What to do | Would you copy the line that includes "世の中事 (275, 202)" and every line that follows it, down to the last line of the listing below, exactly as they stand?

********

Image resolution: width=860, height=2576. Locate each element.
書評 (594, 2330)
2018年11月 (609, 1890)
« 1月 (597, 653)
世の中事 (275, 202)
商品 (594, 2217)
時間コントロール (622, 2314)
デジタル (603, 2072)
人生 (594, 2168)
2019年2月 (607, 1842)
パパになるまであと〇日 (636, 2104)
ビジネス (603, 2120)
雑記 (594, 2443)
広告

********

Response box |
世の中事 (275, 202)
商品 (594, 2217)
時間コントロール (622, 2314)
デジタル (603, 2072)
人生 (594, 2168)
2019年2月 (607, 1842)
パパになるまであと〇日 (636, 2104)
ビジネス (603, 2120)
雑記 (594, 2443)
広告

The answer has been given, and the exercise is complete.